You can estimate your total monthly energy consumption in several ways. One method is to compare your energy consumption levels during different periods using the energy bills supplied by the utility company. You can also make an inventory of all of the electric appliances that you have at home and using websites like Energy Star or EU labelling system try to calculate the power requirement multiplied by your average daily hourly use.
When wanting to install solar PV for your home, you need to consider many factors regarding your energy demand. Do you live in a large household? Do you use more electricity in winter? Are you at home most of the time or only at night? Understanding your behaviors, geographic location and specific circumstances will provide you insights in knowing to what extent PV solar panels are a good solution for you. There are solar insolation maps that provide a summary of solar power potential across different geographic locations.
Solar maps typically use kWh-to-kWp ratio, which show how much electricity solar panels generate in a specific location compared to how much they would generate under standard test conditions (STC) that we described earlier in this guide. The acronym kWp stands for “Kilowatt peak” and represents the maximum energy output that the solar panel can generate under STC. The higher the ratio the more electricity the solar panel generates since it gets close to maximum power output that is often mentioned in the manufacturer’s product specifications.

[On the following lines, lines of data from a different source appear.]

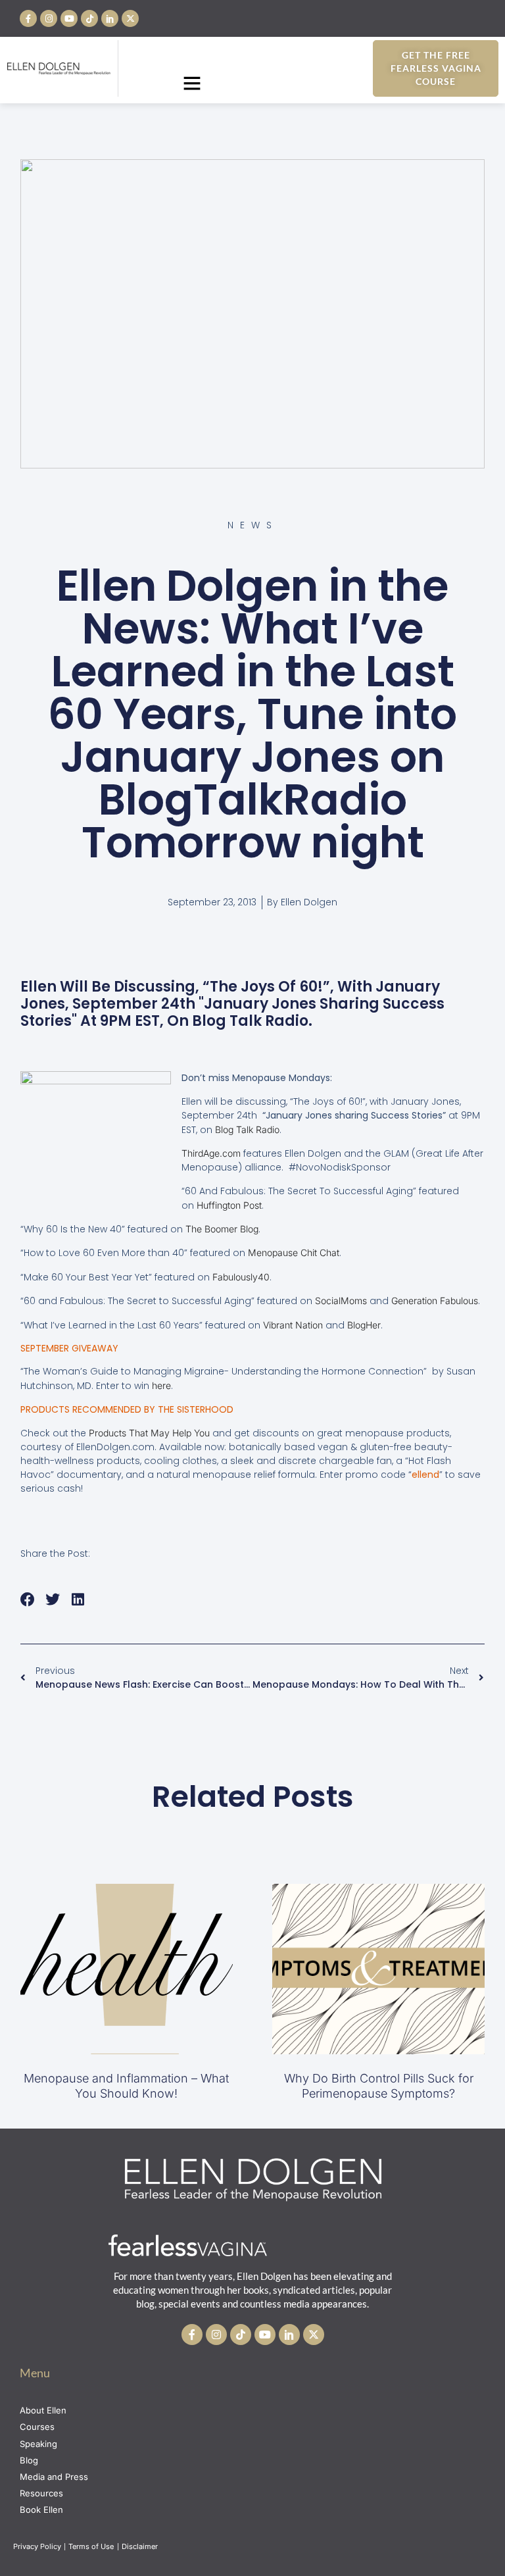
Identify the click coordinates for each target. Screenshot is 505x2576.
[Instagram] (48, 18)
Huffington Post (229, 1205)
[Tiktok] (89, 18)
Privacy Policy (37, 2546)
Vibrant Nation (293, 1324)
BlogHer (364, 1324)
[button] (192, 83)
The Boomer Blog (221, 1228)
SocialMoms (341, 1300)
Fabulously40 (241, 1276)
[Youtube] (69, 18)
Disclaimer (141, 2546)
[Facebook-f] (28, 18)
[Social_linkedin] (109, 18)
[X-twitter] (130, 18)
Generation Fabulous (434, 1300)
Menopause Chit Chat (293, 1252)
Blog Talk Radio (247, 1129)
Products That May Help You (149, 1432)
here (161, 1385)
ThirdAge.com (211, 1153)
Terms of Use (92, 2546)
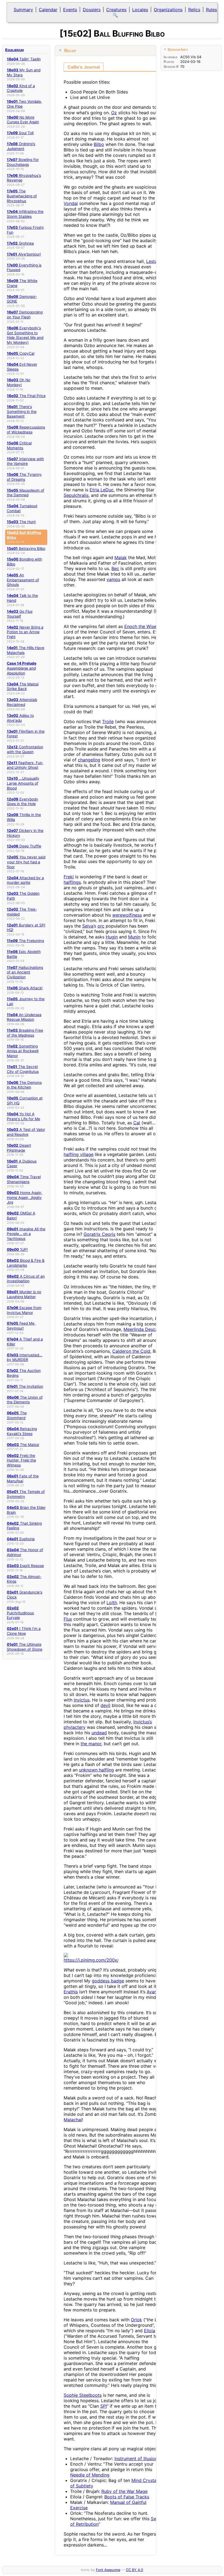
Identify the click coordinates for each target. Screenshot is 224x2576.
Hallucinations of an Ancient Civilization (25, 972)
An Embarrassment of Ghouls (23, 580)
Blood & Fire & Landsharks (26, 1263)
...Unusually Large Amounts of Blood (23, 783)
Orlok (136, 2319)
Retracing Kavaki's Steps (22, 1431)
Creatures (116, 9)
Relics (194, 9)
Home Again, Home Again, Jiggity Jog (24, 1197)
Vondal (71, 203)
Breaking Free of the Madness (25, 1032)
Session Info (177, 49)
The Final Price (26, 396)
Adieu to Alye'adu (20, 718)
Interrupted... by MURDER (24, 1357)
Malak (120, 557)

As you can see in this snapshot taken from Global Solar Atlas, southern areas in Europe and North Africa have more intense red colors. This means that there is more solar potential than in northern countries in Europe which have more greenish and blue colors.
In practice, solar PV electricity generation is far below from standard test conditions. Weather conditions such as wind, rain, dust, shade and other environmental and modular characteristics diminish the capacity for a solar PV to transform sunlight into energy.
To resolve this, manufacturers might test their products under Nominal Operating Cell Temperature (NOCT) or Nominal Module Operating Temperature (NMOT) conditions. NOCT consider PV electricity output under different conditions:
- Air temperature of 20 °C
- Solar irradiance of 800 W/m2
- Windspeed of 1 m/s
- Open backside mounting (a thin space between the solar panel and your rooftop for example).
NOCT attempts to mirror conditions closer to what you typically find in real life.
When sunlight strikes solar PV panels, these can get overheated and lead to lower electricity conversion efficiencies. Depending on the systems installed and materials used, the efficiency of the solar panels will be higher or lower. We will discuss these details more in-depth later on.
As a result of these conditions, true power generated by a solar PV is almost always less than its nameplate capacity. Sometimes you might want to take the 60-80% range of power nameplate capacity as to how much electricity you will generate over a year. For instance, if your household’s average energy yearly consumption is 11,000 kWh and you want your panels to cover all your consumption, you would need a namesplate capacity of approximately:
11,000/0.06 =~ 18,300 kW
This is a fairly conservative measure. Your manufacturer and reviews from other buyers online should guide you as to what is the typical electricity generation from your particular model.
Another question that you may have when considering transitioning to solar PV is whether you can sell excess electricity generated to the grid. Customers that generate electricity independently are sometimes known as independent power suppliers (IPP). Depending on the jurisdiction, they might be able to sell their electricity output to the national grid.
In Spain, energy utility companies do not purchase excess electricity from customers who generate their own solar power, according to a source. Instead, households and small businesses with independent power production (IPP) systems can earn credits from utility providers to offset future energy consumption.
For instance, let’s say you own a home with a solar panel system that generates an excess of 300 kWh in February. If your utility provider credits excess electricity at a rate of 0.06 €/kWh, your credits for that billing period would amount to:
300 kWh * 0.06 €/kWh = 18 €
Now, imagine that during the same month, you consume 100 kWh of electricity from the grid at night when your solar panels are not generating power. If the electricity you purchase from the grid is charged at 0.25 €/kWh, your cost for that usage would be:
100 kWh * 0.25 €/kWh = 25 €
To calculate your total electricity bill, you subtract the credits earned from your grid consumption:
25 € (cost of electricity purchased) – 18 € (credits earned) = 7 €
In this scenario, you would owe 7 € to the utility company, plus any additional fixed charges, such as connection and maintenance fees.
It’s worth noting that if the value of the electricity you sell back to the grid exceeds the value of the electricity you purchase, your credits will be capped at the amount you owe. Additionally, the rules regarding unused credits can vary. In some countries, credits expire at the end of the billing period, leaving no option to carry them over into future months.